2000年には右サイドバックのウィリー・サニョルが加入。この移籍はクラブとサニョルにとって大成功だった。サニョルは2009年に現役を退くまでブンデスリーガ優勝5回、DFB杯優勝4回、CL優勝1回、トヨタカップ優勝1回とタイトルを獲得し続けた。バイエルンでの通算出場数は277試合。逆サイドのリザラズよりも4試合多く出場した。

2005年にはブレーメンで二冠を達成したバレリアン・イスマエルが加入。リザラズ、サニョルとともに最終ラインを形成した。度重なる負傷の影響で通算出場数は46試合に終わったが、加入1年目には再び二冠を達成している。

“キング”フランク

フランク・リベリがバイエルンと契約を結んでから、すでに10年の年月が流れた。出場試合数はパウル・ブライトナーやクラウディオ・ピサロ、ウリ・ヘーネスを抜いて歴代17位、通算得点では13位にランクイン。獲得タイトルはブンデスリーガの外国人選手史上最多となる「21」を数える。今年4月に34歳の誕生日を迎えたが、昨季はブンデスリーガ22試合の出場で5ゴール11アシストを記録。もちろん、2013年の三冠達成時も主要メンバーだった。

新しい波

バイエルンは2シーズン前に6人目のフランス人選手として19歳のキングスレイ・コマンを獲得。さらに今夏には22歳のトリッソと契約した。2人はすでに各々のポジションで高い評価を確立。長期にわたってバイエルンで活躍し、栄光を築いてきた歴代のフランス人選手の跡を継ぐことが期待されている。

コマンはバイエルンに加入した2015/16シーズン、ペップ・グアルディオラ監督の下で公式戦35試合に出場。6ゴール12アシストの活躍を見せた。21歳にしてリーグ・アン優勝2回、セリエA優勝1回、ブンデスリーガ優勝2回を経験。過去2シーズンはユベントスからの期限付き移籍だったが、今年4月に完全移籍が成立している。

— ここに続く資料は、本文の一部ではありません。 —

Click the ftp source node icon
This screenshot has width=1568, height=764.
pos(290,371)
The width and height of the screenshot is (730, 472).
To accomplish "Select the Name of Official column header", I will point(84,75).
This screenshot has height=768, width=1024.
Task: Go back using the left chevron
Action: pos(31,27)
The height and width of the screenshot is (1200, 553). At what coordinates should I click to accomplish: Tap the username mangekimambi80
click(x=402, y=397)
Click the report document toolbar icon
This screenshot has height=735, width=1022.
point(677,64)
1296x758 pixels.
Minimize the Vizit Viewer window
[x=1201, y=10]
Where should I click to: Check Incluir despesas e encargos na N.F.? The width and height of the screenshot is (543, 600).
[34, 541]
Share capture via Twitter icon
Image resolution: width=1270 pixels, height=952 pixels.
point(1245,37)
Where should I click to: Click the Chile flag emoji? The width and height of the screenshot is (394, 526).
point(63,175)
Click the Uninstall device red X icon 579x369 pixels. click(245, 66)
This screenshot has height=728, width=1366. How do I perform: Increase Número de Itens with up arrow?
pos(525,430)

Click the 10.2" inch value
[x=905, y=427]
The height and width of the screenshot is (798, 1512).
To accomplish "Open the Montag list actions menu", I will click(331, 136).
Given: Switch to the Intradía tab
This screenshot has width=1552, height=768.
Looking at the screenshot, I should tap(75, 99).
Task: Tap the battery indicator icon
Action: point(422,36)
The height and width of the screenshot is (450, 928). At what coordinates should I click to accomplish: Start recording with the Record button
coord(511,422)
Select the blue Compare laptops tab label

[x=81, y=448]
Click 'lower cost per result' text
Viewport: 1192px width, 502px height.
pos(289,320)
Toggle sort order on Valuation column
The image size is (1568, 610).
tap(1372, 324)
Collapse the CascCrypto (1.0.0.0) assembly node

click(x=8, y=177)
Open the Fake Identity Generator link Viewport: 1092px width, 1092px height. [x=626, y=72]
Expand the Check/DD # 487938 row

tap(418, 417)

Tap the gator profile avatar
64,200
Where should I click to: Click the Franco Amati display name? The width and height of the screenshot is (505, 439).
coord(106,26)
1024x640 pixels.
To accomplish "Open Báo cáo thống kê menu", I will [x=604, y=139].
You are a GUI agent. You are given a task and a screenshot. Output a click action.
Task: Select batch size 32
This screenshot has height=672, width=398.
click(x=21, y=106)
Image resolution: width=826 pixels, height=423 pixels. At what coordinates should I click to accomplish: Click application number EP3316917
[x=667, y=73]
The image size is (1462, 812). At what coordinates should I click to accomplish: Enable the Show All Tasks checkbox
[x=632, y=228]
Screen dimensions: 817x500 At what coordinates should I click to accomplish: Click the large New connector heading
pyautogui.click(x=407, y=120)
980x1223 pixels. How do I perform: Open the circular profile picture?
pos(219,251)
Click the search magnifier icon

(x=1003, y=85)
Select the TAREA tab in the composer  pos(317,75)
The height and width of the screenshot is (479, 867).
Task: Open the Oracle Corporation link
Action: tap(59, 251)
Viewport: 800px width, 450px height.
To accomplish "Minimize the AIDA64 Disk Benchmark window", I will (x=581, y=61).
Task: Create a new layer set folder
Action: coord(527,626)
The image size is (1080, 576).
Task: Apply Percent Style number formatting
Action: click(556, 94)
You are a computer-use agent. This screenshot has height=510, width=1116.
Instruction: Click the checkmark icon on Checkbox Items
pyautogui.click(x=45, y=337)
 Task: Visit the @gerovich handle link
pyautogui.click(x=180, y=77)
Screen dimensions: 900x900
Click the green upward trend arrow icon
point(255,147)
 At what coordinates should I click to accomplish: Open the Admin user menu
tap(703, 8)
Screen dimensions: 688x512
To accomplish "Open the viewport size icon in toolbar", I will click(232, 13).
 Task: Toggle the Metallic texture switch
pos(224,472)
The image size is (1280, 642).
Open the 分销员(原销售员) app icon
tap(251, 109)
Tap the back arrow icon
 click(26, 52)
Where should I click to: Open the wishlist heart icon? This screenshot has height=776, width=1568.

一方のトリッソは1年目からインテリジェンス溢れるプレーを披露し、フレンチ・コネクションの成功物語を作れる選手として期待されている。守備的MFとしても攻撃的MFとしても振る舞えるトリッソは、今日のサッカー界では貴重な選手。昨季限りで引退したシャビ・アロンソの穴を埋めるプレーヤーとして理想的だ。